Healthy (plastic free) snacks for toddlers
If there is one group of people who need (hell, deserve!) convenience, it’s mothers… particularly mothers of toddlers, right?
Supermarkets are bursting with so-called convenient snacks for toddlers – squeezy yoghurt pouches, muesli bars, cheese sticks and fruit tubs are all heavily marketed to mums and kids alike, with bright colours and cartoons featured on their packaging.
But not only are many of these snacks for toddlers filled with hidden sugars and preservatives, they’re also completely packaged in single use plastic.
While at first it may seem daunting to part with your tried-and-tested supermarket snacks, serving up plastic free snacks will not only be better for your child’s health, you’ll also be doing the planet a huge favour.
Here are a few of my favourite plastic free snacks for toddlers that I give to my own two-year-old son.
Chopped up fruit
This one, of course, is a no-brainer. Fruit is one of the easiest plastic free snacks available – as long as you avoid the supermarket’s plastic wrapped fruit that is.
Depending on what’s in season, my son regularly has apples, bananas, tangelos, oranges, avocados, watermelon, cantaloupe and kiwi fruit.
Unfortunately, as I’m yet to find berries in anything other than plastic punnets he rarely has strawberries, raspberries or blueberries, but come berry season we’ll take a day trip to a fruit-picking farm.
Much like fruit, veggies are an easy plastic free win… the challenge will be in getting the veggies into your child!
Favourites in our house include corn on the cob, carrot sticks dipped in homemade hummus and kale chips. My son also loves cucumber sprinkled with cinnamon for added flavour – try it, trust me!
Homemade trail mix
Supermarket bought trail mix is often high in sugar and additives so I prefer to make my own so that I can control the ingredients and thus the sugar content.
I stick to just a few simple ingredients as my son has nuts and seeds in his morning Bircher muesli so I don’t want to overdo it. For the full recipe click here but feel free to mix it up with your own combinations.
I opt for Greek or natural yoghurt, and add cinnamon or nutmeg.

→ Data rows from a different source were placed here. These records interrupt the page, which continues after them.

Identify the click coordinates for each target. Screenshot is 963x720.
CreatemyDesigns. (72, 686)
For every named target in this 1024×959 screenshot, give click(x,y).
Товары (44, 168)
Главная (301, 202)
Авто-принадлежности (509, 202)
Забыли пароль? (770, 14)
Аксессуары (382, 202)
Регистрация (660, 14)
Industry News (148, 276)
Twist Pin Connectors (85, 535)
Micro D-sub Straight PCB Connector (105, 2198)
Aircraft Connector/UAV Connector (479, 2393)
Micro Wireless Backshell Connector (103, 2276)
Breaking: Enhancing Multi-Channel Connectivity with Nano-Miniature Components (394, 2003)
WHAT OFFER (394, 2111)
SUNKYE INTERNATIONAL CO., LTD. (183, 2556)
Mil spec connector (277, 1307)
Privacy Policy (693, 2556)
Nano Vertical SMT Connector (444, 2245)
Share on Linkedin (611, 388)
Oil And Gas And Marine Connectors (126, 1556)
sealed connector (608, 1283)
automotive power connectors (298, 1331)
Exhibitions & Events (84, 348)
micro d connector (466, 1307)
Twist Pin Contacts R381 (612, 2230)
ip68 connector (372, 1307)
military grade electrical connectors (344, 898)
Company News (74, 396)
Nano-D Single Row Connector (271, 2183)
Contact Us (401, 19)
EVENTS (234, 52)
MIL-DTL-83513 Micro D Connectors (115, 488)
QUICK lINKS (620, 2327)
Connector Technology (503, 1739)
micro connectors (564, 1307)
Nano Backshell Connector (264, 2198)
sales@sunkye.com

I’ve found two brands at my local market in Melbourne that sells yoghurt in glass jars – Marrook Farm (one of only a few bio-dynamic/organic yoghurt producers in Australia) and Butterfly Factory, a boutique micro dairy that accepts their glass jars back for sterilisation and reuse.
Chia seed pudding
Another simple snack to whip up, to make chia seed pudding simply add 3-4 tablespoons of chia seeds to one cup of milk (plant-based or dairy) and stir. Let it sit for five minutes then stir for a further five minutes (so the chia seeds don’t all clump up), cover and pop in the fridge overnight.
While chia seed pudding on it’s own is rather bland, adding half a teaspoon of honey, chopped up fruit, cocao powder or vanilla extract will make it more flavoursome. Or you could add some maple syrup for chia seed pudding dessert.
Full of healthy fats, fibre, protein, magnesium and vitamin E, my homemade energy balls are quite filling for a little one and super easy to make. For the full recipe click here.
Popcorn (butter and salt free)
I have an embarrassing confession to make. Brought up on the virtues of microwave popcorn, until very recently I had no idea how easy it is to make homemade popcorn.
Set aside 1/3 cup of corn kernels. Add two teaspoons of coconut oil to a saucepan on medium heat and add two corn kernels, cover. Wait until they pop, then add the remaining kernels, tipping the lid a little to let some steam out. Wait until you hear regularly popping, checking to see the pot doesn’t overflow. Have a large bowl ready and waiting.
You can add melted butter and salt if you wish but my son is happy to have it without.
I’ll never forget the first time I gave my son sauerkraut to try. He took a huge tablespoon’s worth of beetroot and ginger kraut, shoveled it in and… loved it! Just goes to show that it’s worth letting little ones sample all types of foods, even when you think they’ll find the taste too strong.
Sauerkraut I buy from the market in a glass jar (I’m a fan of Kehoe’s) and it lasts for ages. Kefir I also buy in glass from the market, but pickles I ferment myself.
Where to buy plastic free snacks for toddlers?
The fruit and vegetables can be purchased from a supermarket, farmers’ market or through a fresh produce delivery service.
Ingredients for the trail mix and energy balls, chia seed pudding and popcorn kernels can be bought from a bulk foods store.
The fermented foods and yoghurt you can either make yourself at home or check to see if your local market sells these in glass jars/bottles.